*PROBLEM DESCRIPTION*.
Required from the data below: the exact lines starting at the line containing "You are a computer-use" and ending at the line containing "Given: Click the", with both ends kept and all pictures dropped.

━━ DATASET ENTRIES ━━

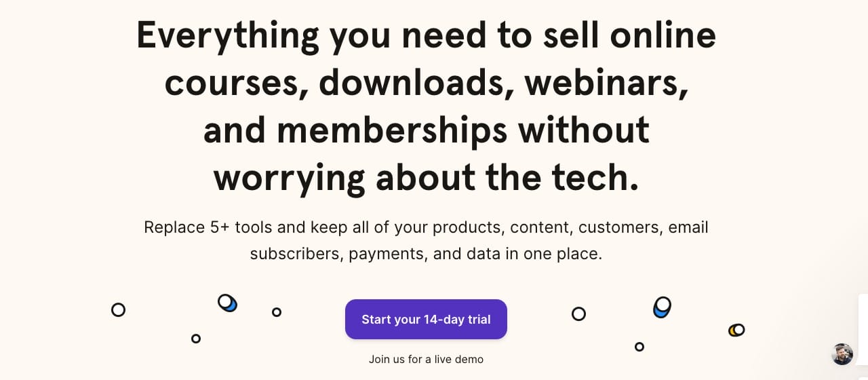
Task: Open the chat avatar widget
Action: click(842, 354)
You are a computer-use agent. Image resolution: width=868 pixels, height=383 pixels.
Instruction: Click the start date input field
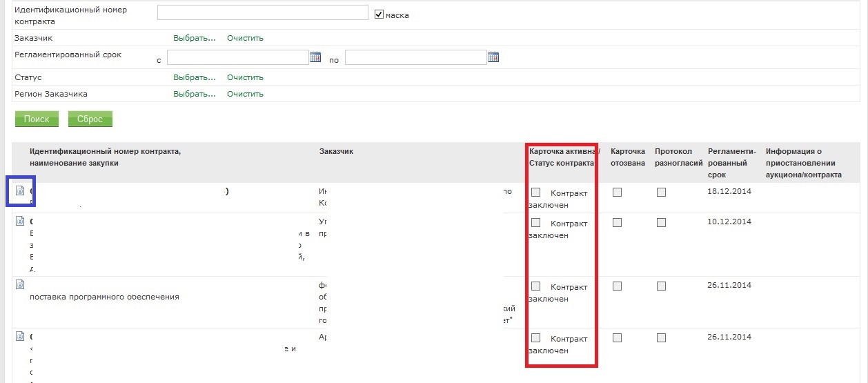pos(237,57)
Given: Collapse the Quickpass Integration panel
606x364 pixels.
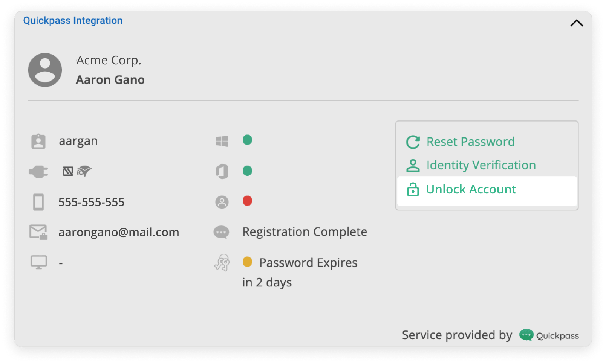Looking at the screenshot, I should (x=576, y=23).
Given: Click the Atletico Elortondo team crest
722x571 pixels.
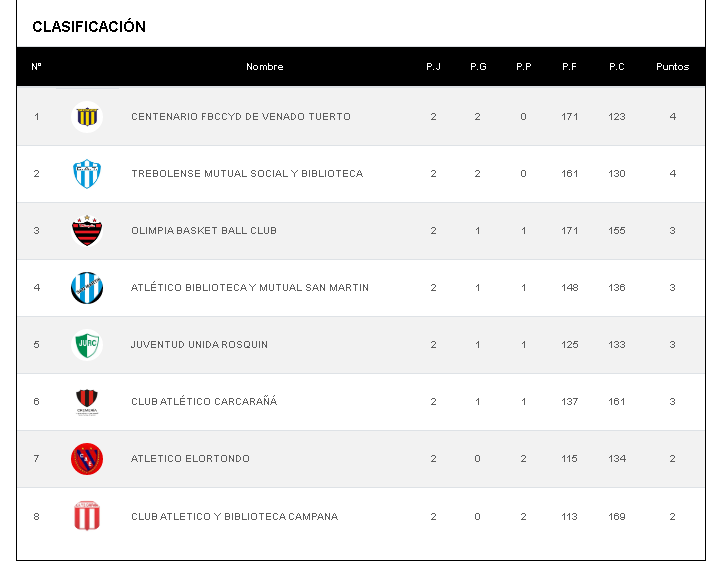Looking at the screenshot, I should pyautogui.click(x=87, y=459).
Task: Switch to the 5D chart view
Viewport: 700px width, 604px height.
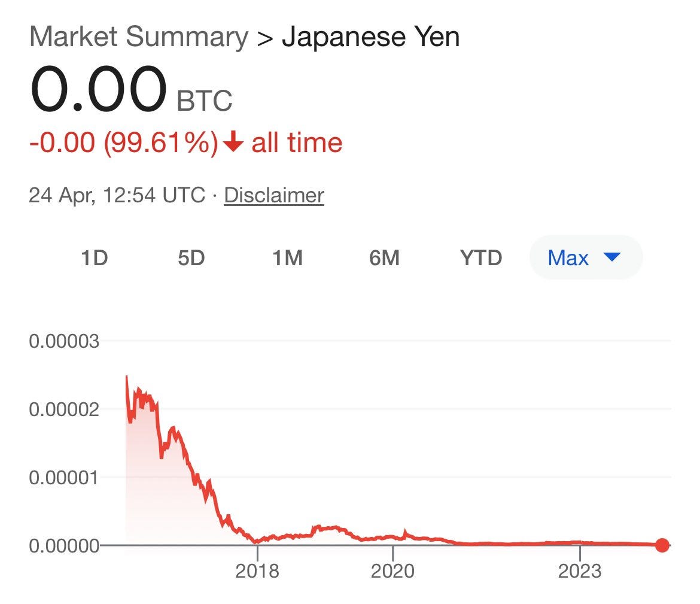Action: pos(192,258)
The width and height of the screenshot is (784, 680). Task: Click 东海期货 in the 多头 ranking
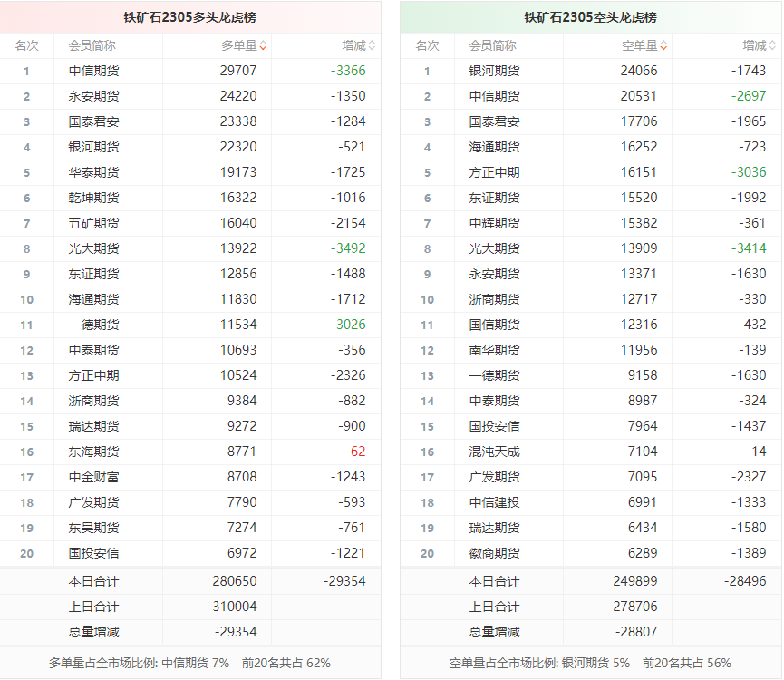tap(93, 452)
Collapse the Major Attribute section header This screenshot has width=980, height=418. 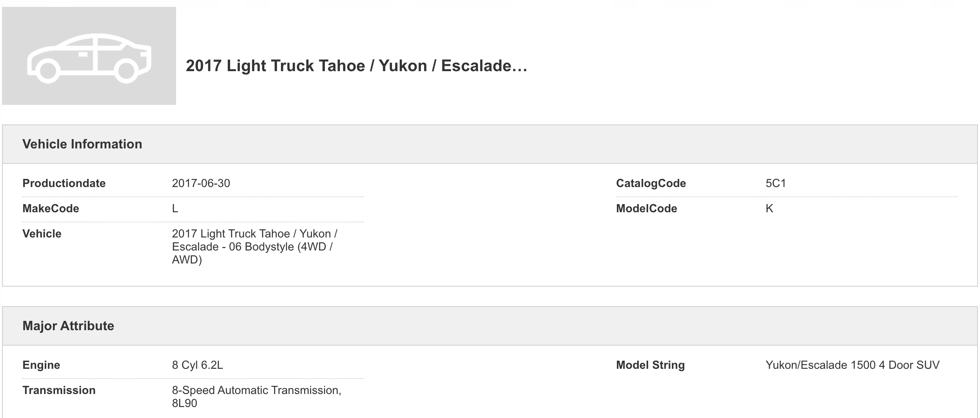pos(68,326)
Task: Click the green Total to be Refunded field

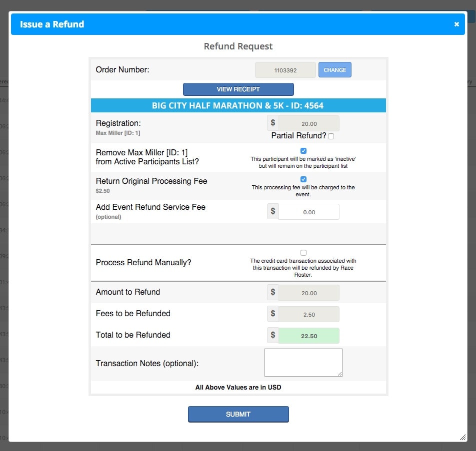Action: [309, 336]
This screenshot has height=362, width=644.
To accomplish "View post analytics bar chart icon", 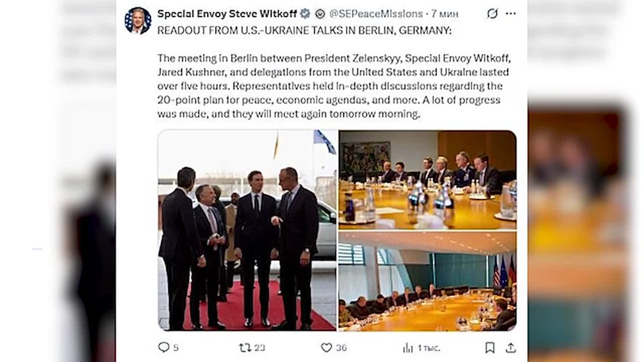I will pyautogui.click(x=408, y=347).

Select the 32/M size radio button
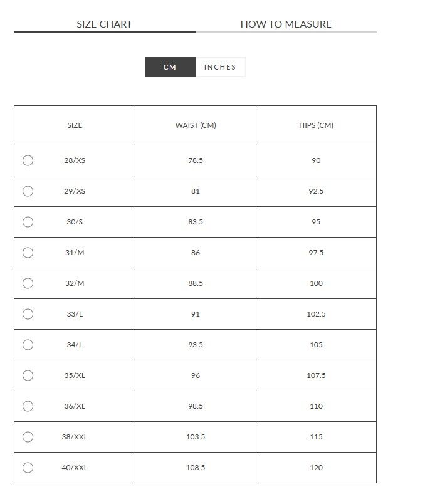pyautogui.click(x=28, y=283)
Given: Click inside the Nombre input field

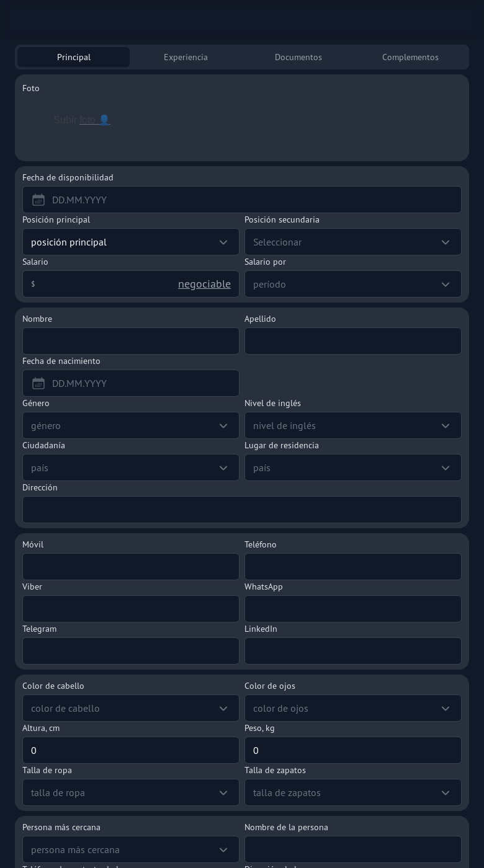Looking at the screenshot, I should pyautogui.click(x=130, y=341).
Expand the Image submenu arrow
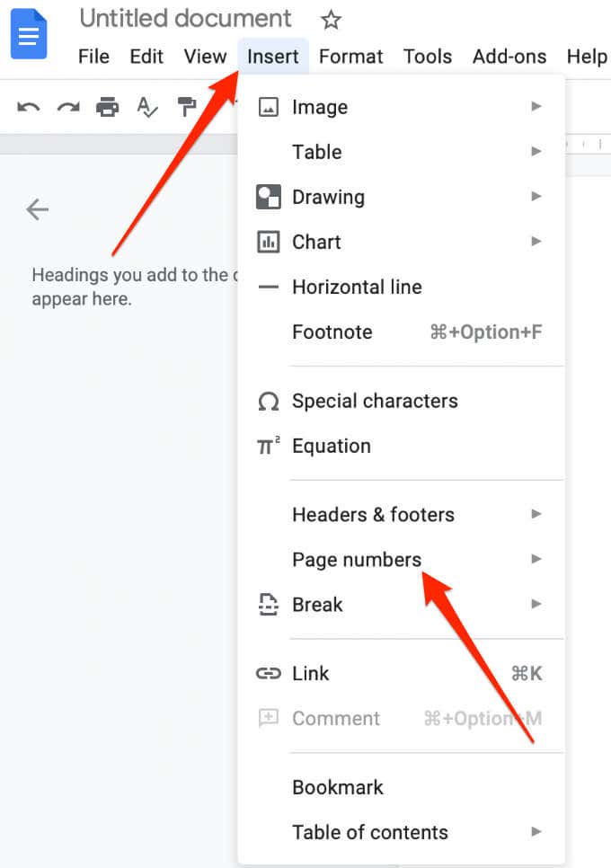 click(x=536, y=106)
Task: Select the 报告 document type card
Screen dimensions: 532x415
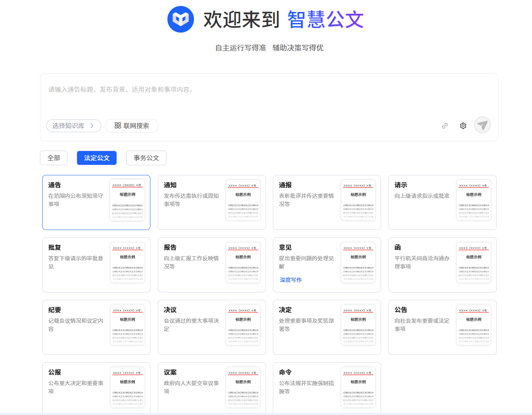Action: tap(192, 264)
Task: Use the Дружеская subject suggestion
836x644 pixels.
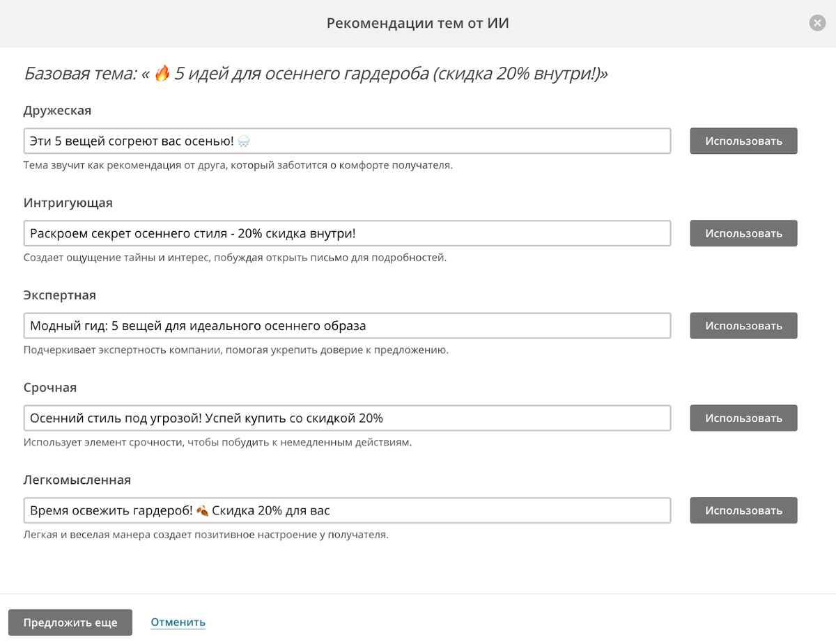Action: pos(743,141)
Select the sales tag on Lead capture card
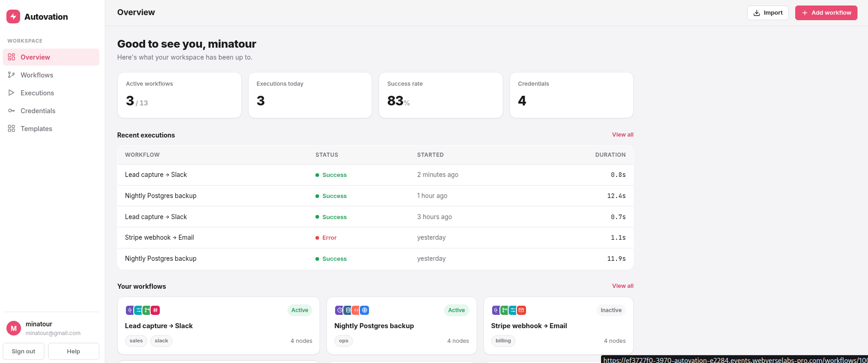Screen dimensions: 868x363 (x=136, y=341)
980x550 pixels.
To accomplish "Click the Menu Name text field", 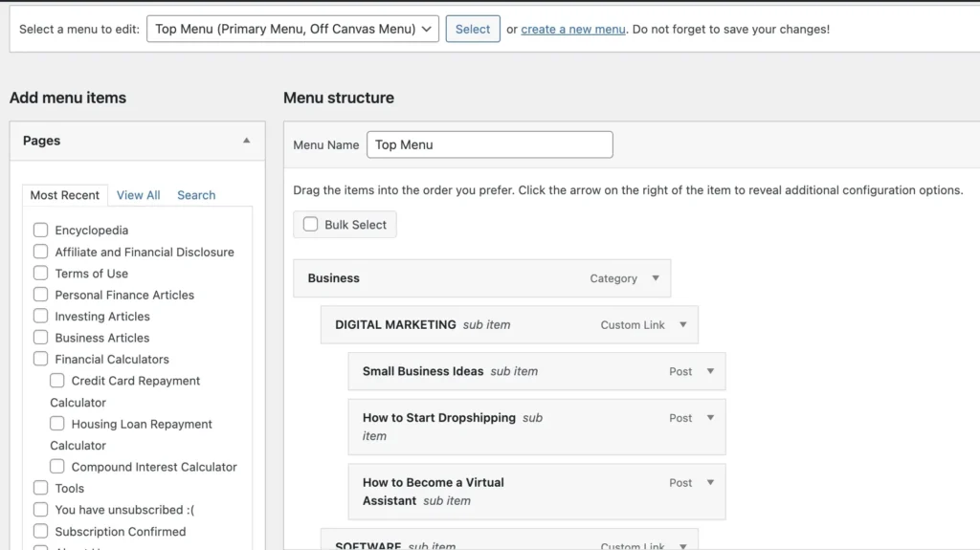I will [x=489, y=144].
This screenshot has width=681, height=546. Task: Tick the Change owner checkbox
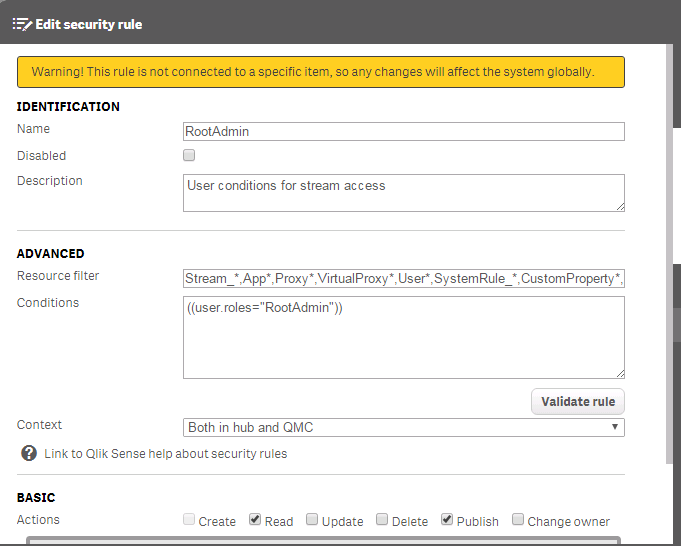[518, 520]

━━━

*COMPLETED TASK*.
You are a computer-use agent. Image resolution: width=868 pixels, height=383 pixels.
Instruction: Click the start date input field
pos(237,57)
Given: Collapse the Quickpass Integration panel
606x364 pixels.
Looking at the screenshot, I should (x=576, y=23).
Given: Click the Atletico Elortondo team crest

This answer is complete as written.